If Romans 4:5 explicitly mentioned the name of Jesus Christ, it might be even more famous than John 3:16. The phrase him [i.e. God] who justifies the ungodly (4:5) is absolutely astounding! Grant Osborne expresses the natural reaction: At first glance this does not seem right. It should be the godly, the pious who should be justified.[3] That would work fine if anyone were pious enough.

Romans 4:5 first forces us to realize that no matter what we think of ourselves, we come to God as those who are ungodly. Second, we see that God can justify the ungodly, declaring them to be righteous. Later Paul will explain how God could possibly justify the ungodly: For while we were still helpless, at the right time Christ died for the ungodly (Rom. 5:6, NET). That leads us to ask: how can we receive such profound benefit?

Paul says that we the ungodly obtain Gods justification the same way Abraham did. We do not work for it, but believe in the gracious God who made our justification possible through Jesus Christ.
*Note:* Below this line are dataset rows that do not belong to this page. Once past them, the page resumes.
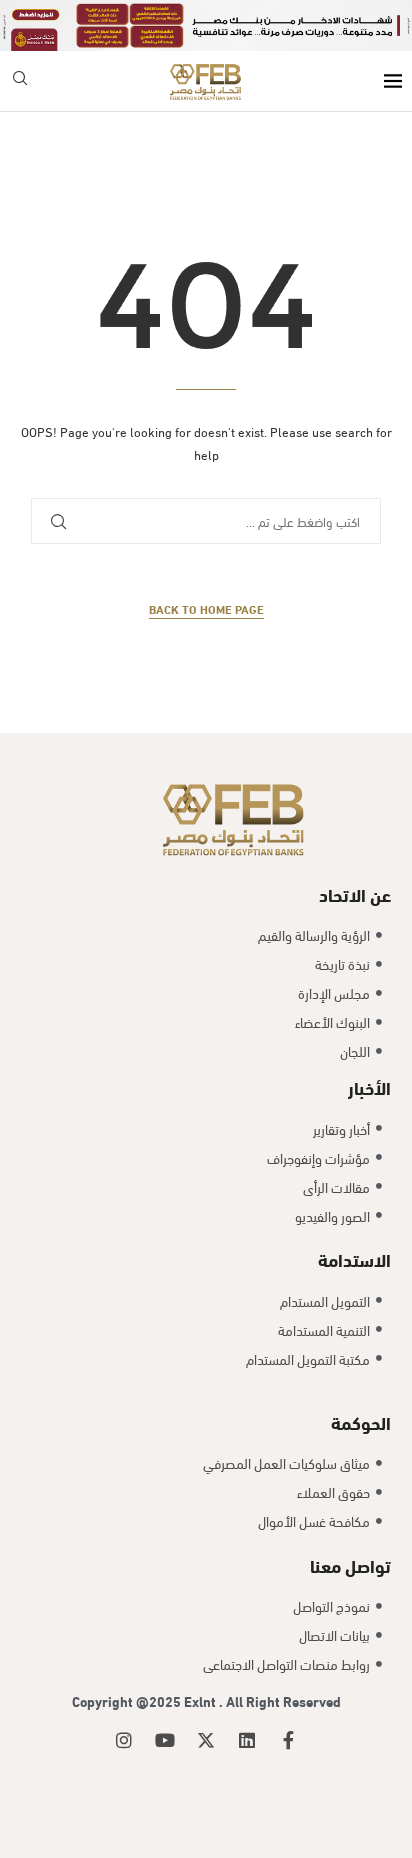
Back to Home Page (206, 608)
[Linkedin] (247, 1740)
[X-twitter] (206, 1740)
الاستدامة (354, 1258)
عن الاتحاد (355, 893)
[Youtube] (165, 1740)
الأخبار (369, 1086)
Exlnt (201, 1700)
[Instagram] (124, 1740)
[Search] (20, 81)
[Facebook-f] (288, 1740)
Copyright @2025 (128, 1700)
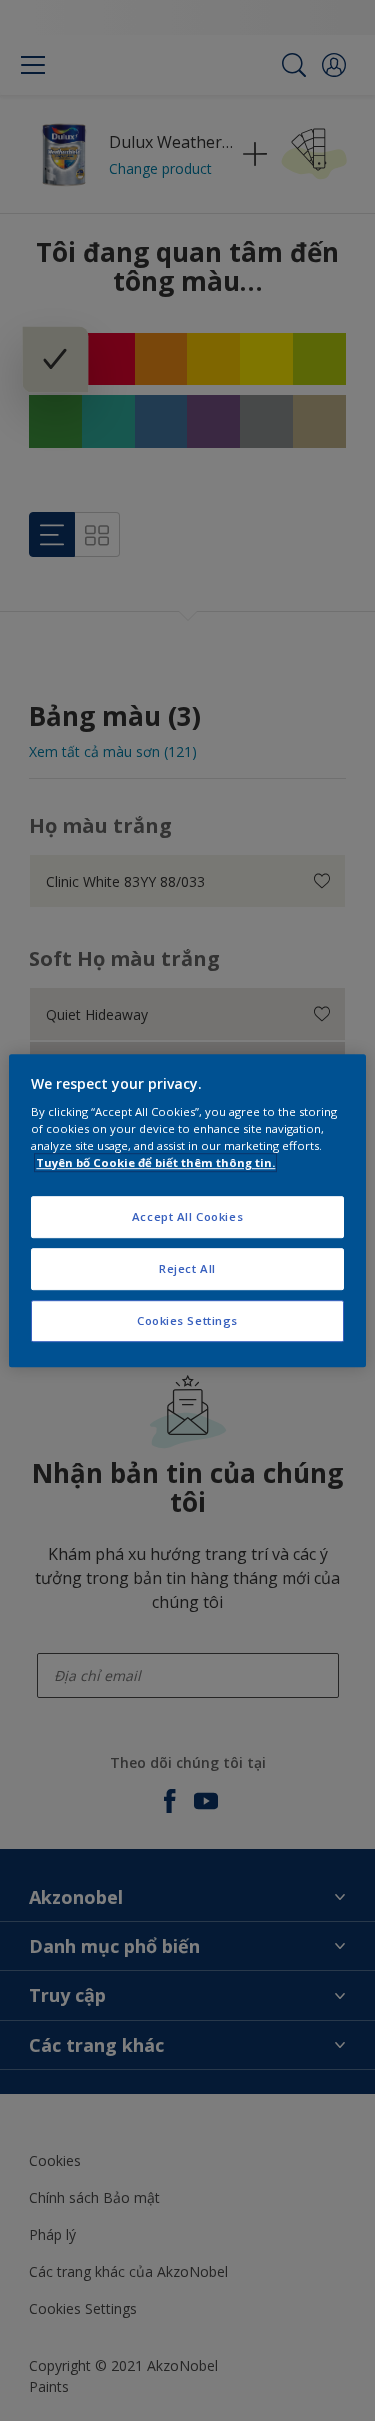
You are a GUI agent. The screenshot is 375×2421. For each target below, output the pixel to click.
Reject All (187, 1268)
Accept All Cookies (187, 1217)
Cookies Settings (187, 1320)
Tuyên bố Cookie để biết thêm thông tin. (155, 1162)
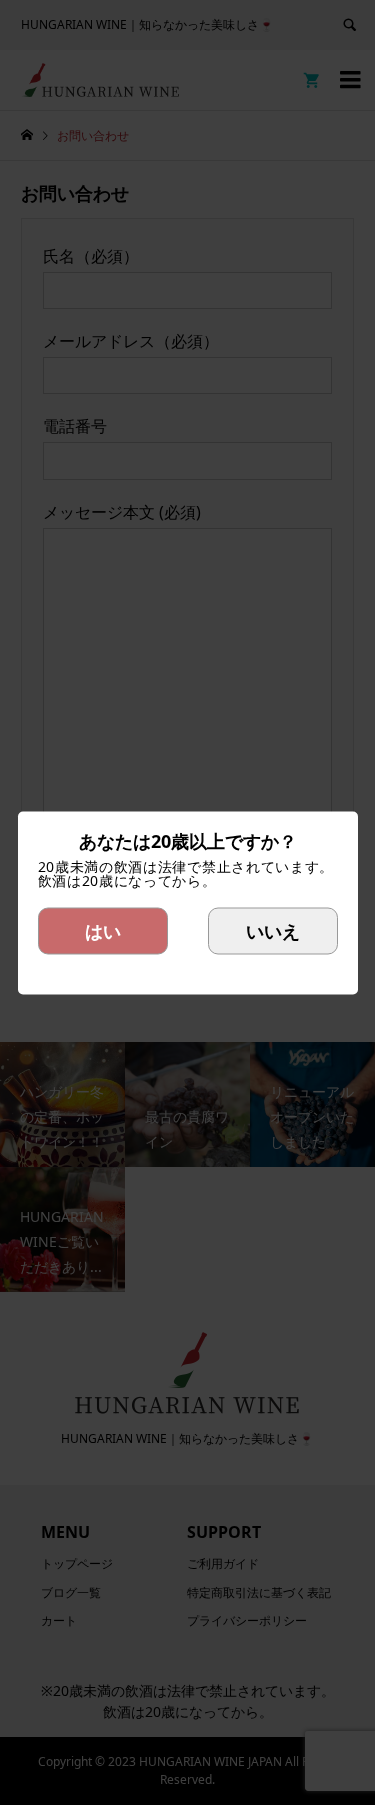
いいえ (273, 930)
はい (103, 930)
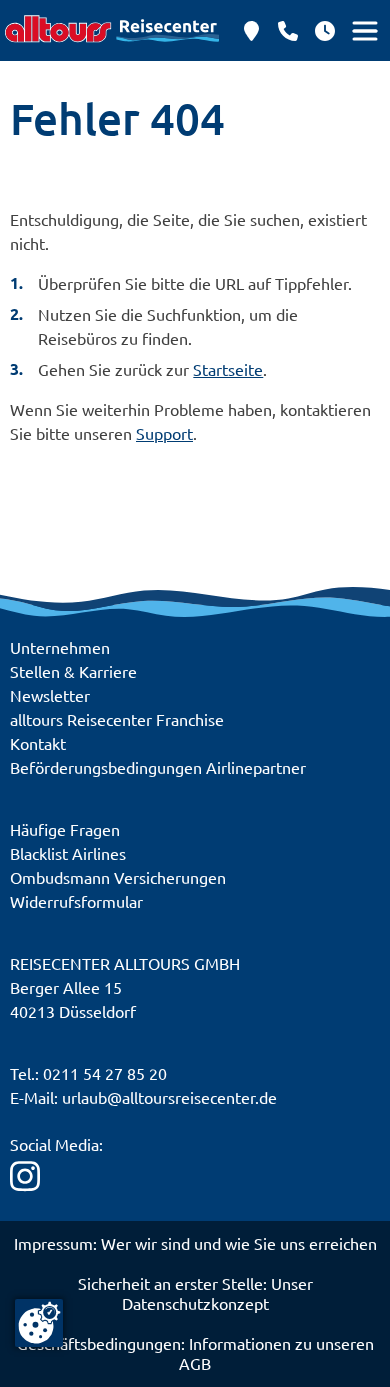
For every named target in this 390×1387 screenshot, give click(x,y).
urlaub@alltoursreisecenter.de (169, 1097)
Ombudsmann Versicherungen (118, 877)
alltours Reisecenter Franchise (117, 719)
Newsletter (50, 695)
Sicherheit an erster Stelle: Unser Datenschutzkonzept (195, 1293)
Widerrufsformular (76, 901)
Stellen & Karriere (73, 671)
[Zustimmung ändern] (39, 1323)
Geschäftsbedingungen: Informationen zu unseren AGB (195, 1353)
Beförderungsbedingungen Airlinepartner (158, 767)
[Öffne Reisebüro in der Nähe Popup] (251, 31)
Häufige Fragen (65, 829)
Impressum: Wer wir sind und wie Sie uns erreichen (195, 1243)
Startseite (228, 369)
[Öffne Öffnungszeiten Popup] (288, 31)
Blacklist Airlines (68, 853)
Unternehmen (60, 647)
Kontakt (38, 743)
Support (164, 433)
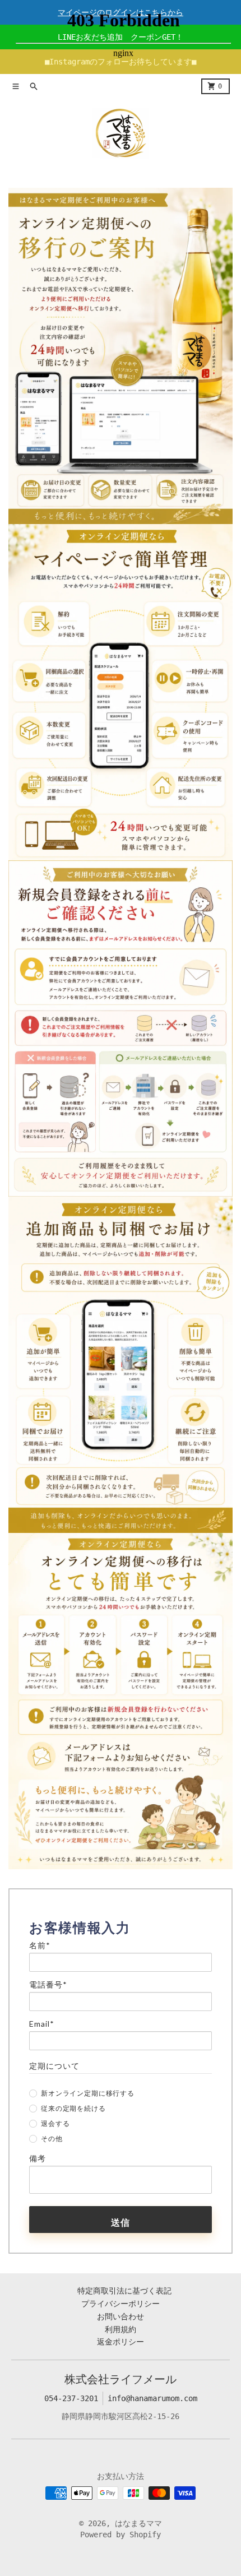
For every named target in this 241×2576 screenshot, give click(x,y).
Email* (41, 2023)
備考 (37, 2158)
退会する (55, 2123)
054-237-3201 (71, 2398)
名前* (39, 1945)
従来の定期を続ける (73, 2108)
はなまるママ (138, 2523)
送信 (120, 2222)
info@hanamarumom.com (152, 2398)
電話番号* (48, 1984)
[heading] (120, 1927)
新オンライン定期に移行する (88, 2093)
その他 (52, 2138)
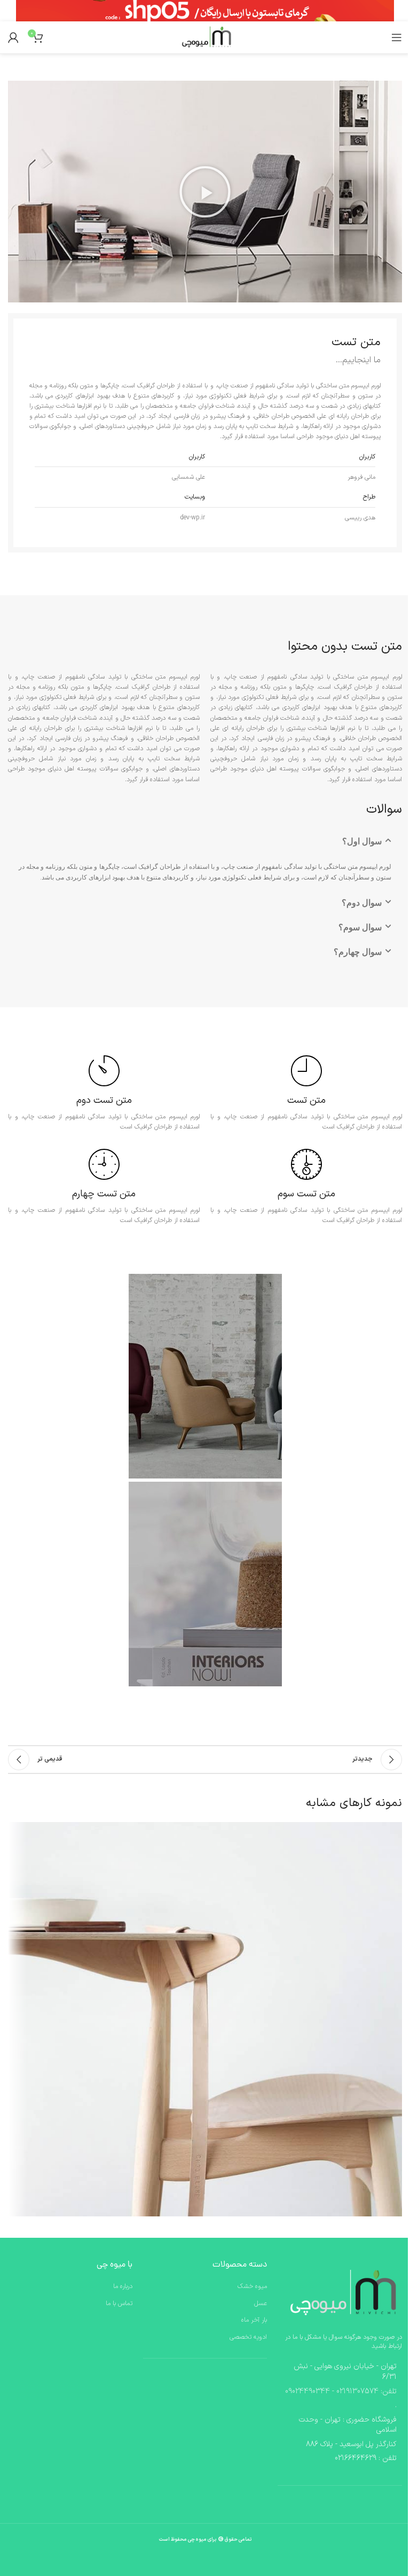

Romans 4:5 uses both the verb pisteuo (believes in him) and the noun pistis (his faith is counted as righteousness) to nail down the central importance of faith to our justification.

Remember who is reckoning

The church father Origen of Alexandria (185-254 AD) said, The root of righteousness does not spring from works; rather the fruit of works grows from the root of righteousness.[4] So, it is God who provides the way for us to become righteousness, and then our works can honor the one who saved us.

1. How do you think the merciful character of God figures into his counting (or reckoning or crediting) our faith as righteousness?

2. Do you think that the faith God wants from us is merely mental assent to an idea (e.g. Jesus died for my sins), or is there more to it than that? Explain.

For all have sinned and fall short of the glory of God. 24 They are justified freely by his grace through the redemption that is in Christ Jesus. (Rom. 3:23-24, HCSB)

Copyright 2012 Barry Applewhite, Plano, Texas. All rights reserved worldwide. Derived from materials created for Christ Fellowship, McKinney, Texas. Used by permission.

 


[1] BDAG-3, logizomai, reckon, q.v.

[2] C.E.B. Cranfield, The Epistle to the Romans, The International Critical Commentary (Edinburgh: T.&T. Clark Limited, 1975) 231.

[3] Grant R. Osborne, Romans, The IVP New Testament Commentary Series (Downers Grove: InterVarsity Press, 2004) 109.

[4] Gerald Bray, ed., Romans, Ancient Christian Commentary on Scripture (Downers Grove: InterVarsity Press, 1998) 112.